While I was away on holiday last week, an unwelcome bug report arrived from Michael Allman. He pointed out that Saxon was implementing Unicode codepoint collation simply by doing a Java string compare, and that this is incorrect in the case of strings containing characters whose Unicode codepoint value is greater than 65535. Such characters are represented in Java by a pair of "char" values (called a surrogate pair), each of which is in the range 55296 to 56319; the effect is that such a character is sorted before one in the range 56320 to 65535. For example, the expression (&_#60000; lt &_#70000;) in the current Saxon release (8.7.3) returns false.
This kind of bug is irritating, because hardly anyone is going to be affected by it, yet fixing it will impose a cost on everyone because string comparison will be slower. However, my philosophy is that conformance always comes first, so the first thing is to fix the bug. That's done, that was the easy part. Now let's see what we can do to minimize the damage on performance.
First of all, we can try to ensure that the impact falls only on "less-than" comparisons and not on the more common "equals". That means implementing a comparesEqual() method in the collator that's separate from the compare() method, and changing ValueComparisons to use this method rather than calling the general compare() method and testing the result against zero. The compareEquals() method can use the Java String.equals() which will work fine on the Java string representation and gives the correct result.
The next thing is to do some measurements. The most obvious thing affected by string comparison is sorting.
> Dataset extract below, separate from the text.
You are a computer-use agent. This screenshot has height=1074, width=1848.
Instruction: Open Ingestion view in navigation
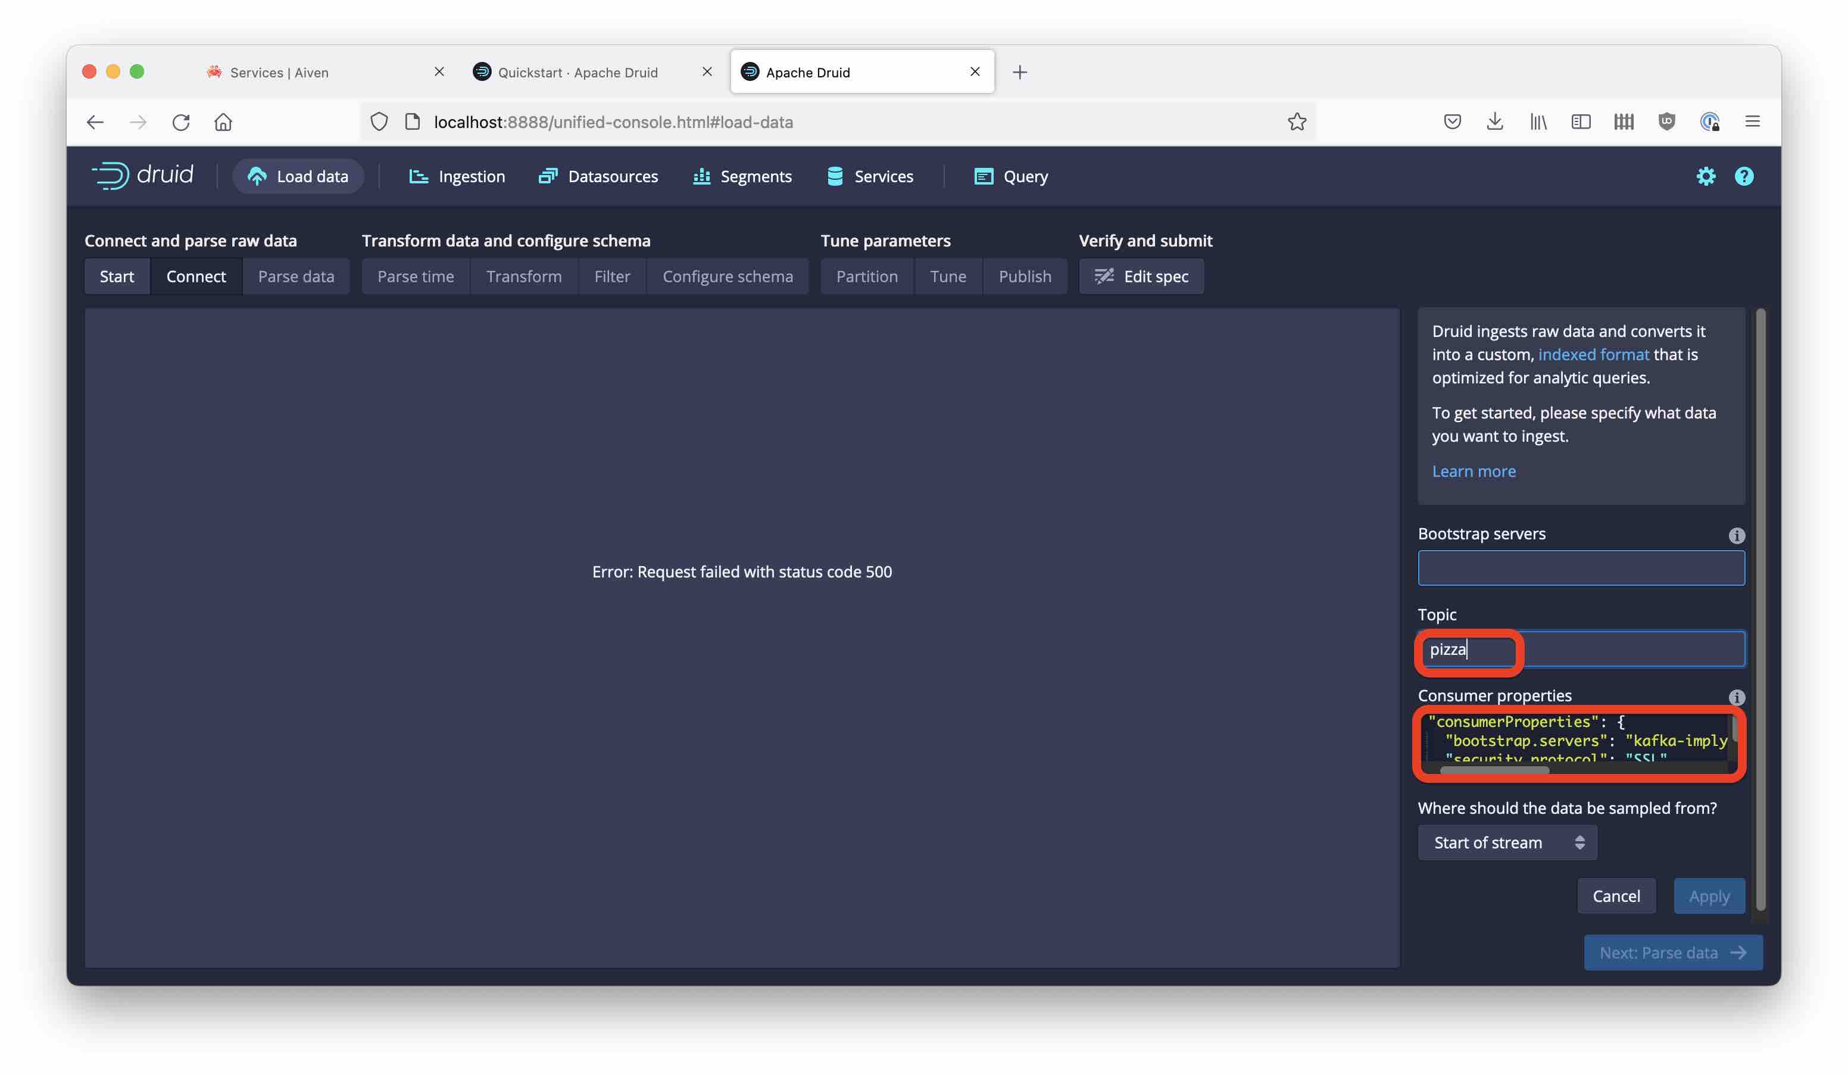point(457,176)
So I wrote a little stylesheet that sorted all the words in a Shakespeare play (naturally!) and output the word that came last. First surprise: this took 2800ms (give or take) whether I used the new code or the old. A quick investigation with the debugger showed why: Saxon, in XSLT xsl:sort, doesn't use the Unicode codepoint collation by default, it uses the "linguistic" collation for the current Java locale. Does this mean the performance of codepoint collation isn't important? For many users, perhaps. However, codepoint collation is the default for XQuery, so we still need to look at it.
So I changed the stylesheet to say collation="http://www.w3.org/2005/xpath-functions/collation/codepoint". The transformation time went down from 2800ms to 546ms. So I've discovered something I didn't know: linguistic collation imposes an enormous overhead. This raises questions about whether I should change the default. I currently default to linguistic collation mainly for backwards compatibility, but the spec allows me to change it.
Let's avoid that tangent and stick to the original objective of measuring the impact of fixing this bug. The figure of 546ms was with the new (fixed) code; making the same measurement with the old code (that is, Java string comparison) takes 401ms. So this confirms that there is indeed a significant overhead (35%), but perhaps it won't affect as many people as I feared.
Further investigations with the debugger show that the strings being sorted (the output of tokenize() applied to nodes in a tiny tree) are StringValue objects that wrap a CharSlice object. A CharSlice is essentially a (char[], start, length) triple. In order to do the string comparison, we are doing a toString() operation on the CharSlice, and then looking at the first character of the string. Could we win the performance back by avoiding the conversion to a String object (which involves copying all the characters in the string)?
It seems I can: with this change, the performance is down to 399ms. I've got to be careful, though, that the improvement is across-the-board, and is not specific to sorting the result of tokenize() (for example, at present I've only changed the path for sorting strings, whereas it's probably more common to sort untypedAtomic values).
So let's try another test: this time I'll sort all the lines of all the plays and output the last one, which happens to be "youth, to skip o'er the meshes of good counsel the". With the code in its state after the last change, this takes 2758ms. Revert to Java string comparison, and it takes 3075ms.
When I go back to linguistic collation, incidentally, the time increases to 17928ms. (And the last line in alphabetical order is now the subject line of this article).
Three conclusions from this exercise:
(a) when you lose performance in one area, you can often win it back somewhere else. Doing a character-by-character compare is intrinsically more expensive than a string compare, except that it gives us the opportunity to avoid creating the String object.
(b) when you do measurements, you often find unexpected opportunities. I now need to think about whether the very substantial performance savings from switching XSLT sorting to use codepoint collation by default are worth the compatibility hit for existing users. From a pure usability point of view, there are arguments both ways. XQuery opted to make codepoint collation the default for sorting because it was consistent with the default for "le", min/max, etc and that provides an argument in favour of the change.
(c) simply studying the code in this area has revealed further opportunities for improvement. For example the AtomicSortComparer is doing an expensive series of "instance of" tests before it decides how to compare two values. We could use static type information to avoid much of this.
So perhaps the bug report from Michael Allman wasn't so unwelcome after all.